The oratorio’s dramatic plot presents the story of the three Jewish youths condemned to be burned alive by Babylonian King Nebuchadnezzar for refusing to worship the king’s gold statue and how they emerge unscathed from the flames. In Herzog’s words: “The opposition and defiance to this single statue embodying arrogance and idolatry become the main subject of the plot”.  The story was also used by composer and librettist to symbolize Sicily’s national struggle, following the arrival of the Spanish Viceroy Francisco Benavides to Messina after the 1674-78 rebellion, with the city deprived of ancient privileges and subject to harsh repression.  Thus, the work is infused with political reference. The story unfolds by way of dialogues launched in economic, seamless continuum via Giattini’s rapid directness, a style evocative in images and emotion. Falvetti matches this in immediacy, transparency of textures and a cogent build-up of tension.

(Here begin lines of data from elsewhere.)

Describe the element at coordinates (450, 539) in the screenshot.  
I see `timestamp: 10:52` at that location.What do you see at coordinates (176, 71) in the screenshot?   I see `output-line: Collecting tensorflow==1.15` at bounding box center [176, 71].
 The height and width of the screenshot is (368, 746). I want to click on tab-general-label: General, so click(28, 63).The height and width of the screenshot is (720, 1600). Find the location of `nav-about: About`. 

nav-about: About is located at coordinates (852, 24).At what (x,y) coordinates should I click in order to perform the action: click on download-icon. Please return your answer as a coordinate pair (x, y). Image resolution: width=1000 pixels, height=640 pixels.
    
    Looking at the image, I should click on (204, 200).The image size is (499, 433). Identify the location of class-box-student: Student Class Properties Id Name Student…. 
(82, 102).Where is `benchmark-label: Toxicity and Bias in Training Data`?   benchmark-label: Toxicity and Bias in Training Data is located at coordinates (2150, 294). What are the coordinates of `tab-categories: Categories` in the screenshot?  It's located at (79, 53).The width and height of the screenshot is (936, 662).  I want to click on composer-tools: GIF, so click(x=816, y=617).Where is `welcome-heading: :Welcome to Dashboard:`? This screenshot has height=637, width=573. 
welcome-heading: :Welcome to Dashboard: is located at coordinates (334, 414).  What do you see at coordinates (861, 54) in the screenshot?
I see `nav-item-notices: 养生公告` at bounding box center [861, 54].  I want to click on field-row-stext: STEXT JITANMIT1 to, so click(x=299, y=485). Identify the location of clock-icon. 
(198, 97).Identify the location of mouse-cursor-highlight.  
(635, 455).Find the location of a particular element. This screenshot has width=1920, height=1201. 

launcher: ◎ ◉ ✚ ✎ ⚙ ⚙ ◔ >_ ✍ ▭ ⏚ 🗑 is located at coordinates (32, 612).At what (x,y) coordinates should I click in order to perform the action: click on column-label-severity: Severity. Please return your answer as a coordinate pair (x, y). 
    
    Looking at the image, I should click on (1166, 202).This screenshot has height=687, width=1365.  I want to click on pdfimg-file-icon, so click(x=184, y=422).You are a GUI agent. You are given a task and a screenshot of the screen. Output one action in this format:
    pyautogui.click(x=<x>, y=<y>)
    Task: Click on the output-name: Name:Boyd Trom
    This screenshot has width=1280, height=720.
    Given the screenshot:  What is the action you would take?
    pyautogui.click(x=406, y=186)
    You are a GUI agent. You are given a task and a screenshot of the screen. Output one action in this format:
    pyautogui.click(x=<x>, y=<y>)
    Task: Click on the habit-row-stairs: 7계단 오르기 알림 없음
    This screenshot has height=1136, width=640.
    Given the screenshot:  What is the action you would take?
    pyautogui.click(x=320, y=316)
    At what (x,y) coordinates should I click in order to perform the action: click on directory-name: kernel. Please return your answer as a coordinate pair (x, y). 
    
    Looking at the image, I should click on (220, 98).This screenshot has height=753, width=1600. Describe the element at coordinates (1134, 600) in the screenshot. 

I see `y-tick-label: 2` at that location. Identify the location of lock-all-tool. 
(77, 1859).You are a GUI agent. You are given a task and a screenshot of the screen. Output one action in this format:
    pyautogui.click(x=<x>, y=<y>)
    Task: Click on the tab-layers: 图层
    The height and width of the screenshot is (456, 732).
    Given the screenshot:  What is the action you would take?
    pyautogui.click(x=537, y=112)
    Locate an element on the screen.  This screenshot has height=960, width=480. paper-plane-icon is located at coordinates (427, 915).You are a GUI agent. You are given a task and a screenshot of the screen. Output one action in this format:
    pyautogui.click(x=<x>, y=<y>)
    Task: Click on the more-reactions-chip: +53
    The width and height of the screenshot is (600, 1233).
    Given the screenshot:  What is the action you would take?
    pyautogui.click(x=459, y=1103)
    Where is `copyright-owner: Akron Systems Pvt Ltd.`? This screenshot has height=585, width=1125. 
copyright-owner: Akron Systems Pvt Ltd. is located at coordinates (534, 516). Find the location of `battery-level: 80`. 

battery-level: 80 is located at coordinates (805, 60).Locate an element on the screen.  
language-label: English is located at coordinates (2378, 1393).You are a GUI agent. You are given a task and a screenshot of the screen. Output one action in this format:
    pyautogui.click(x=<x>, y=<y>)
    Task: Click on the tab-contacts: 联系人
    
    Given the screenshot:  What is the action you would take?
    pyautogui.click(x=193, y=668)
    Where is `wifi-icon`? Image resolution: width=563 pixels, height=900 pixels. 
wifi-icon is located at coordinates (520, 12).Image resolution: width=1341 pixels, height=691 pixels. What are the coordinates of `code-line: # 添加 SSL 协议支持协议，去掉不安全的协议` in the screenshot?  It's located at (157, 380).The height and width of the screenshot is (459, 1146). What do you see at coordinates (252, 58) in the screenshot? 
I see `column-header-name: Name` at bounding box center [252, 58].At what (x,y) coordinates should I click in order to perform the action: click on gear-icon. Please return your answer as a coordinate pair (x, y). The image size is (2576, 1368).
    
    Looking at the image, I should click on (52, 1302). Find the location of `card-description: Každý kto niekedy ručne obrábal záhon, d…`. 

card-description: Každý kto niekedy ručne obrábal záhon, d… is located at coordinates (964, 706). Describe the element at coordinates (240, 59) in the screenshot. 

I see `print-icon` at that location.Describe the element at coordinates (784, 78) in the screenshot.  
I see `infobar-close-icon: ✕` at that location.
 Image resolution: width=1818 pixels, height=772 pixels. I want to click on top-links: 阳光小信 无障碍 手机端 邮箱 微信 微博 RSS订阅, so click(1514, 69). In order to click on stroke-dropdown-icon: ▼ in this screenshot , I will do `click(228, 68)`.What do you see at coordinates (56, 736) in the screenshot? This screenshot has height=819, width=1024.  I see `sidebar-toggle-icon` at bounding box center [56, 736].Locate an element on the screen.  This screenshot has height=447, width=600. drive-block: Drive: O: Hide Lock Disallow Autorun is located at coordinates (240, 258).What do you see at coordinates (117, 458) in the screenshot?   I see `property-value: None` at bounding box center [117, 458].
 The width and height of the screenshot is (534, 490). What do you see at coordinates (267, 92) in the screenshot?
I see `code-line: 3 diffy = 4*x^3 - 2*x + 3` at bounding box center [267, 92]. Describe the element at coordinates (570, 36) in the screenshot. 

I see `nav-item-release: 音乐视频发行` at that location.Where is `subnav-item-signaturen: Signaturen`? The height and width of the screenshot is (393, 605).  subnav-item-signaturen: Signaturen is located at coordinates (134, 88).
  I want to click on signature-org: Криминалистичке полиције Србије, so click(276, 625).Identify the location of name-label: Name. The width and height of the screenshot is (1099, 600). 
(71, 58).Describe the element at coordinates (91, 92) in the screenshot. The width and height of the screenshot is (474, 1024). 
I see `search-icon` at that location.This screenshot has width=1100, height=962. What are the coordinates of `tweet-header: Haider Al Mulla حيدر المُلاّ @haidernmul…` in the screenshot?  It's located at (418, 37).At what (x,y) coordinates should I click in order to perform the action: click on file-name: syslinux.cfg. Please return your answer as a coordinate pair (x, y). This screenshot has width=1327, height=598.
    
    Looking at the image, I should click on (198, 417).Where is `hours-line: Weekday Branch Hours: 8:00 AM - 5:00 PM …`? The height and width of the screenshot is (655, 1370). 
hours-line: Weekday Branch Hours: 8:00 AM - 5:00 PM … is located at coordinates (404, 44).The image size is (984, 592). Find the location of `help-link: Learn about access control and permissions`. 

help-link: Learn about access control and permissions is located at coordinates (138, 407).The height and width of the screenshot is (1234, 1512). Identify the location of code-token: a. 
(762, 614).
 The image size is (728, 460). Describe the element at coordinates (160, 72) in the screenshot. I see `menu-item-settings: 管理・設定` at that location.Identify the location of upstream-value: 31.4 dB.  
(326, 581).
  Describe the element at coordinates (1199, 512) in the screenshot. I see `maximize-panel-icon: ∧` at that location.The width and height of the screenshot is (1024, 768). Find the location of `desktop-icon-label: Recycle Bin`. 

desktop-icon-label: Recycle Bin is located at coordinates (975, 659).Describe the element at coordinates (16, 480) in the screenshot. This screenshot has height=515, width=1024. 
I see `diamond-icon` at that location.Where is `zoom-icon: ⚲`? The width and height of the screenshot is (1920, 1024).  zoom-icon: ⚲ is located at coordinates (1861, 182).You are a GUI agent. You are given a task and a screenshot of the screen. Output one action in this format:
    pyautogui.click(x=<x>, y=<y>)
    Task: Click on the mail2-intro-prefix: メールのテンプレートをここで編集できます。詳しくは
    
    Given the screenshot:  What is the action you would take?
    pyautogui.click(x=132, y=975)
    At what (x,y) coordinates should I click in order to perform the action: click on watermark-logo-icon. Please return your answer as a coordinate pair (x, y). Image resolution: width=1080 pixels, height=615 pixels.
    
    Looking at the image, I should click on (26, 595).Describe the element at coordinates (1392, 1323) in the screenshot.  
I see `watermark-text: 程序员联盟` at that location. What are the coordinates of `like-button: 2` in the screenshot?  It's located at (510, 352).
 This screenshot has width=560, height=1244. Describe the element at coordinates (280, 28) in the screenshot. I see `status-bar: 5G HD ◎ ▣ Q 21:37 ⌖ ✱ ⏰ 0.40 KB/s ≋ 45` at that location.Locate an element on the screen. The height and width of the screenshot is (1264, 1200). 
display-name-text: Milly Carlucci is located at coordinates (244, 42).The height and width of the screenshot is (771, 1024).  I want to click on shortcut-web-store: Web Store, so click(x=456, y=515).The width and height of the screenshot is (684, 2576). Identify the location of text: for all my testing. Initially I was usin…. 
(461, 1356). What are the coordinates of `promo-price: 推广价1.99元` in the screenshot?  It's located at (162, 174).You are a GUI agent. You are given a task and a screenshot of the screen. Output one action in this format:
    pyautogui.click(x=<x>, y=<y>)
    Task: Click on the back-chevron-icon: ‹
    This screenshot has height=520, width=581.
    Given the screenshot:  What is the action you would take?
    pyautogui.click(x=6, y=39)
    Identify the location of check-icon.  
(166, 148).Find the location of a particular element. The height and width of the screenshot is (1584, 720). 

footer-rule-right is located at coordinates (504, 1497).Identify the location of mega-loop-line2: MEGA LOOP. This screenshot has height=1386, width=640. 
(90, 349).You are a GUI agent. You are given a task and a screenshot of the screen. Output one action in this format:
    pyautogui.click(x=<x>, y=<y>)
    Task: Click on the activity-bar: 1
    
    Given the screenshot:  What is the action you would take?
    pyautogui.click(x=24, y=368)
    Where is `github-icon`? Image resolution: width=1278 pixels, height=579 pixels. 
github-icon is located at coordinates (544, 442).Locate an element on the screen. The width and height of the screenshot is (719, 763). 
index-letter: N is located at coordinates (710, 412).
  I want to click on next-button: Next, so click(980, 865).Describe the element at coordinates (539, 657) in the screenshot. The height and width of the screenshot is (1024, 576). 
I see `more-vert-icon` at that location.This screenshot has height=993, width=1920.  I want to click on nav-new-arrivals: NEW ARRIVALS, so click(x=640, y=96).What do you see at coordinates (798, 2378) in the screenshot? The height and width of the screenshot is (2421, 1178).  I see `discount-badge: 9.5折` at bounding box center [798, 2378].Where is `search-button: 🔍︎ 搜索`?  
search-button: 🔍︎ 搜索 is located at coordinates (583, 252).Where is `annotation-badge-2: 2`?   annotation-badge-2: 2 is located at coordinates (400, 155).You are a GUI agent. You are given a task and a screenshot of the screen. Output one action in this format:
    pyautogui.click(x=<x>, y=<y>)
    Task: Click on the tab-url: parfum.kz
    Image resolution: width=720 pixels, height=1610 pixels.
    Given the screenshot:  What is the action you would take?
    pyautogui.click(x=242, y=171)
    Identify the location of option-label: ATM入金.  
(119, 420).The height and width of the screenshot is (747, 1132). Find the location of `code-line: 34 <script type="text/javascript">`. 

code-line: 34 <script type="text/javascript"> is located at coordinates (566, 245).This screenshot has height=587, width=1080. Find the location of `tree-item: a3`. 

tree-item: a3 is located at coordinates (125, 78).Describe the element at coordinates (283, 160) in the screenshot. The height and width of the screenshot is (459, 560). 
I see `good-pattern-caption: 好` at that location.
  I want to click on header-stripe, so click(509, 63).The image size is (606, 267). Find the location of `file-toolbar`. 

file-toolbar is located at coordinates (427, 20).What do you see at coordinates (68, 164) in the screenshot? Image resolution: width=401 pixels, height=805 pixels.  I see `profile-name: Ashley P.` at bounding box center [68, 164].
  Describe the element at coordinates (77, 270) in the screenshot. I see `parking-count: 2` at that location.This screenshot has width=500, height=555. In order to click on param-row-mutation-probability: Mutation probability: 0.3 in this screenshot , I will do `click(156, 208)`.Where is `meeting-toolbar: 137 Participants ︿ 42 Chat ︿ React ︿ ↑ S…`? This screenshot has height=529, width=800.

Here is a true masterpiece, whose greatness is all written into the score, with no need of extra-textual material or editing. Longo had mentioned some uncertainty as to instrumentation due to composer’s use of terminology; Herzog’s finely balanced instrumental ensemble of 11 players on period instruments illuminated Falvetti’s mid-Baroque style with splendid delicacy, with sensuousness infused with Mediterranean expressivity and with involvement in the course of events. Especially enriching to the string section, which was attentively and elegantly led by Maestro Longo himself, were the early winds - cornett  (Alma Mayer), chalumeau (Gili Rinot), Baroque bassoon (Inbar Navot) and recorders ( Alma Mayer) – with the Baroque guitar (Ian Aylon) offering delicacy and poignancy. Other players were Aviad Stier-organ, Smadar Shidlowsky-violin, Tal Arbel-viola da gamba, Sonja Navot- Baroque 'cello and Dara Bloom-violone. Percussionist Oded Geizhals gave a subtle and sensitive underpinning to the ensemble, the castanets a bold and pronounced reminder of the fact that Messina had been under Spanish domination.
Ensemble PHOENIX was joined by members of its vocal group VOCE PHOENIX, featuring as follows: in the roles of the three young Jews from Judah – Anania, Azaria and Misaele – we heard sopranos Einat Aronstein, Yuval Oren and Liat Lidor in performance that was fresh, well blended, vibrant and interactional. Their bold, mocking of Nabucco in “Let it shine like the sun, the giant piece that proudly makes war on heaven”, its dance rhythm enhanced by tambourine and metal jingles, moves into tragic acceptance of death, then to return to courage and confidence in three exuberant solos extolling the beauty of flames in the language of metaphors. As Arioco, captain of the king’s guard, mezzo-soprano Anne-Marieke Evers was convincing and intense, her clean, unmannered singing occasionally lacking sonority in the lower register.  Baritone Guy Pelc, his large vocal presence authoritative, his singing highlighting and phrasing Giattini’s lofty language, was well cast as the larger-than-life prophet Daniel:
‘Let the arrogant ones be confused!
From the throne of Babylon
Nabucco believes to be able to make war on the stars, armed with a crown;
Yet he cannot banish the fear from his breast.’ (Translation: Myrna Herzog)
Tenor Oshri Segev did well at drawing together the threads of the Nebuchadnezzar personality - a soul troubled by dreams, his attempted tolerance and eventual fury – in singing that was communicative, vivid, resonant and pleasing in colour.

Straddling the genres of historical oratorio and “drama per musica”, Michelangelo Falvetti’s “Il Dialogo del Nabucco” is an extraordinary work, its musical canvas as rich instrumentally as it is vocally, one of both high drama and personal expression.  Myrna Herzog’s deep enquiry into the work and her exhilarating direction of it were meticulous and uplifting, resulting in Baroque performance of the highest order. Deeply moved, the audience showed its enthusiasm in lengthy applause, shouts and whistles. For those who missed the premiere, more performances of “Nabucco” are in the planning.